Citez fidèlement le passage de l'extrait sur le Curé d'Ars qui va de « L’abbé Monnin. » jusqu'à « des anciens hagiographes. » inclus.

Extrait du document:
"""

L’abbé Monnin.
Le Curé d’Ars
I
Dans le grand silence littéraire qui se fait parmi nous depuis quelque temps, voici un livre qui devrait éclater ! C’est bien mieux, d’ailleurs, qu’une œuvre de littérature. C’est de l’histoire, et de l’histoire sacrée ; car c’est la vie d’un saint, — d’un saint qui vivait hier encore, — écrite par un homme qui l’a assisté en ses travaux apostoliques, et racontée avec un détail infini. Chaque volume de l’abbé Monnin (et il y en a deux in-8º) a plus de sept cents pages. C’est un peu long, diront peut-être les délicats lecteurs de romans qui durent un an, dans les journaux… Certes ! l’abbé Monnin me paraît doué d’assez de goût, de possession de soi, d’amour de la simplicité et de la couleur par-dessus le marché, pour avoir, s’il l’avait voulu, imité les vieux maîtres, et pour nous entretenir de son saint à la manière des anciens hagiographes.

"""

Extraits des données:
"""

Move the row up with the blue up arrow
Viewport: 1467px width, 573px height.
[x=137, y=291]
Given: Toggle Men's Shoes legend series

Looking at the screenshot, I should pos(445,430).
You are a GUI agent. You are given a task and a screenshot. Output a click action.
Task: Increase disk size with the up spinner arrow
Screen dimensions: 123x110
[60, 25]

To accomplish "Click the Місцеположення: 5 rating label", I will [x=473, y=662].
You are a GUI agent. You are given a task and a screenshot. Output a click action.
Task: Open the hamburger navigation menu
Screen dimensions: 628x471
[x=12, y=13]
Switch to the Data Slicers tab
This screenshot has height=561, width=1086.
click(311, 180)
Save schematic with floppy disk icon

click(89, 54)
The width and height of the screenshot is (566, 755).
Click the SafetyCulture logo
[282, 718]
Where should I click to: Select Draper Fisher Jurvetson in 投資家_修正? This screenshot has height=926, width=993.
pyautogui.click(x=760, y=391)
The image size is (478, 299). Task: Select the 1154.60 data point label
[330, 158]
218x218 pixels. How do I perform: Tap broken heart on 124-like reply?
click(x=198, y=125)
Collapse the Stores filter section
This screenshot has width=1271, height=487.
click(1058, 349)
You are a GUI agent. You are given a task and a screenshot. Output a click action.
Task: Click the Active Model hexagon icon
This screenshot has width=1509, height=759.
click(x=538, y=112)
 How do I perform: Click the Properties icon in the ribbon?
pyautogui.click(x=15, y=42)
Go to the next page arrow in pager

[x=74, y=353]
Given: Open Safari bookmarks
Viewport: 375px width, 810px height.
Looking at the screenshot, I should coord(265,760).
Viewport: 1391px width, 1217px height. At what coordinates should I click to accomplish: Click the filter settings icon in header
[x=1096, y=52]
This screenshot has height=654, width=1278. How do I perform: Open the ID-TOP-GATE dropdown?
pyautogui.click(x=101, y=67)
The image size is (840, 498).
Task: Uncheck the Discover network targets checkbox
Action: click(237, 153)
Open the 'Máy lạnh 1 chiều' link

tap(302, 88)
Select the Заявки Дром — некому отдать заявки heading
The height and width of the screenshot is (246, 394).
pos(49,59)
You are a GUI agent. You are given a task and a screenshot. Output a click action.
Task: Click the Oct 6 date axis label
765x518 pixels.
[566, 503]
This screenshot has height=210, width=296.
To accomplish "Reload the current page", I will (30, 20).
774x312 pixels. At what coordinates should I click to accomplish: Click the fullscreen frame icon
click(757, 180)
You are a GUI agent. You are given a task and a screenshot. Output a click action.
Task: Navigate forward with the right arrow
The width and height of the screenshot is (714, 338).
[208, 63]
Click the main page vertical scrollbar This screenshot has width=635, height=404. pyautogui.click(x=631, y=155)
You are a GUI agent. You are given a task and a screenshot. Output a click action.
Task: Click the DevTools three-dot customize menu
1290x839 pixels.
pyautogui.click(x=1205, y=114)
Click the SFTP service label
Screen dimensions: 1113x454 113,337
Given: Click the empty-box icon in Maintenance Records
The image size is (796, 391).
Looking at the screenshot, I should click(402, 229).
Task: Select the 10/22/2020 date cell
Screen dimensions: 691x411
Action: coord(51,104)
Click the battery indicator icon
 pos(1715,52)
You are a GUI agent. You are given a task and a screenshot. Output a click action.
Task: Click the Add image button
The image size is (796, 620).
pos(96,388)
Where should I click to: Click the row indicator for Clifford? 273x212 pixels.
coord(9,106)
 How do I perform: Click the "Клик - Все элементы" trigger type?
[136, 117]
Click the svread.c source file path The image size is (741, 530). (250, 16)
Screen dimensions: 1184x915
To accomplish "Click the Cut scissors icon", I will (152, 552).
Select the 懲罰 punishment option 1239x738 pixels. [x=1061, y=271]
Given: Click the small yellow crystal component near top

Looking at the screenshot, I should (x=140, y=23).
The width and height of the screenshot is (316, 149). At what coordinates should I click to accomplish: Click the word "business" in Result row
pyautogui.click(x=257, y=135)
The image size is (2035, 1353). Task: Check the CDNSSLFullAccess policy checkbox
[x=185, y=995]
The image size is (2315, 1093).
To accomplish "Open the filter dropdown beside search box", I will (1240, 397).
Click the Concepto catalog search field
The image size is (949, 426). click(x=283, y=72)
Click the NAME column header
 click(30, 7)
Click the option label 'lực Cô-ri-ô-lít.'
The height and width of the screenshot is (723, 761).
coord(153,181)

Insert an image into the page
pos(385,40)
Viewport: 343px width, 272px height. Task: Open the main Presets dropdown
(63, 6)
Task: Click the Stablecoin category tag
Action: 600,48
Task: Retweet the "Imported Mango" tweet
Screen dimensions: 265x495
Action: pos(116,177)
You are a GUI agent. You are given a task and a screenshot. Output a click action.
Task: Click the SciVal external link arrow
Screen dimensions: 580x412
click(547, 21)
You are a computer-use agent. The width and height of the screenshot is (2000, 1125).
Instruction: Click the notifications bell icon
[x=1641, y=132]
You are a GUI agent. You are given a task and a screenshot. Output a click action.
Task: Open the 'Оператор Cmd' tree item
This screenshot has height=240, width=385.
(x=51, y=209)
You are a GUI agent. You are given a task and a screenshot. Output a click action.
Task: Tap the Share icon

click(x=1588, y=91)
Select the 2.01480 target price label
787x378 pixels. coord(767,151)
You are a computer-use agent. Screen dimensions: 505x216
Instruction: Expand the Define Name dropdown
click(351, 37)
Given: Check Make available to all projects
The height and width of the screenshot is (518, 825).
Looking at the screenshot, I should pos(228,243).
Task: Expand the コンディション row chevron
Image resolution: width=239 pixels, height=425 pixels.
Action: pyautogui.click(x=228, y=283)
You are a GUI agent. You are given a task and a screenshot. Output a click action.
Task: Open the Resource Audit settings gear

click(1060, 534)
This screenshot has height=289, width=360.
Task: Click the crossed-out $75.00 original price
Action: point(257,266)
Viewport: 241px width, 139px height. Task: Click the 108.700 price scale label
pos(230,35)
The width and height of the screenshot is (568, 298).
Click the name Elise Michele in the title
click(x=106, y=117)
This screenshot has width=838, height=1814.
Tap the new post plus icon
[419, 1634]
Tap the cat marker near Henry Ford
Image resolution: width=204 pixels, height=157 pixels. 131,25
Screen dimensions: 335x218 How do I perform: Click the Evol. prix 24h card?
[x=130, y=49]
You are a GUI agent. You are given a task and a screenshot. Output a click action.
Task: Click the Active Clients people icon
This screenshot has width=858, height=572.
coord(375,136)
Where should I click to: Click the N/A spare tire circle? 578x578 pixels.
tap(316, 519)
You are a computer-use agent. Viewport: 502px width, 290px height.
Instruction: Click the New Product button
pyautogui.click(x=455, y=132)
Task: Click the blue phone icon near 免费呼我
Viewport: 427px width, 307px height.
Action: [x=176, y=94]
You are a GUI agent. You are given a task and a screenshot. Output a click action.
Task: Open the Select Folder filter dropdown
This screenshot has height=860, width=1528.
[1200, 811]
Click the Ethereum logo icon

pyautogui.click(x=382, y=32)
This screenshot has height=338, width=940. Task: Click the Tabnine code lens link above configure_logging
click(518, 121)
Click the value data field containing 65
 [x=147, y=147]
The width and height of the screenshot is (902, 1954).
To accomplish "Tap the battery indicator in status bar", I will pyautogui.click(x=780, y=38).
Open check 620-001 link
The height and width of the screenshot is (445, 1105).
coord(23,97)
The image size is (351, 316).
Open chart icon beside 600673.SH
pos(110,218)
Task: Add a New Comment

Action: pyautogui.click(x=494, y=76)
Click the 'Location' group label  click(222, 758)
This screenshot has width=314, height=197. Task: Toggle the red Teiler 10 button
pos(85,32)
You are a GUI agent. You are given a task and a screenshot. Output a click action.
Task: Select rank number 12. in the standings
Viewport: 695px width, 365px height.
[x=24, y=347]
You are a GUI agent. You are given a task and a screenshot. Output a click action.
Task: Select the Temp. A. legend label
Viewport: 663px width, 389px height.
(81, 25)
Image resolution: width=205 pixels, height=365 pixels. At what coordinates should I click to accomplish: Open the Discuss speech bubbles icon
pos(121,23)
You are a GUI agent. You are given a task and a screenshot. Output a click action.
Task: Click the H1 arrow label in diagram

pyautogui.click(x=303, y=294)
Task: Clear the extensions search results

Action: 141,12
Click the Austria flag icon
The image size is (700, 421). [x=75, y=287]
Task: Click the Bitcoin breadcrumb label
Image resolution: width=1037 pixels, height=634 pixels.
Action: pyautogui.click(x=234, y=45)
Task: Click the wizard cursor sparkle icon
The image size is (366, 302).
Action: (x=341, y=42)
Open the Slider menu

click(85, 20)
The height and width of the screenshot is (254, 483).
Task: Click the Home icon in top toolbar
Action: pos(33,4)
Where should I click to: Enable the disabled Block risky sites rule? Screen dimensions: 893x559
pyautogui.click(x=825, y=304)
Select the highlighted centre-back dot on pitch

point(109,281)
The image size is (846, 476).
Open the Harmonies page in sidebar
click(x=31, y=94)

"""

Corrigé:
L’abbé Monnin.
Le Curé d’Ars
I
Dans le grand silence littéraire qui se fait parmi nous depuis quelque temps, voici un livre qui devrait éclater ! C’est bien mieux, d’ailleurs, qu’une œuvre de littérature. C’est de l’histoire, et de l’histoire sacrée ; car c’est la vie d’un saint, — d’un saint qui vivait hier encore, — écrite par un homme qui l’a assisté en ses travaux apostoliques, et racontée avec un détail infini. Chaque volume de l’abbé Monnin (et il y en a deux in-8º) a plus de sept cents pages. C’est un peu long, diront peut-être les délicats lecteurs de romans qui durent un an, dans les journaux… Certes ! l’abbé Monnin me paraît doué d’assez de goût, de possession de soi, d’amour de la simplicité et de la couleur par-dessus le marché, pour avoir, s’il l’avait voulu, imité les vieux maîtres, et pour nous entretenir de son saint à la manière des anciens hagiographes.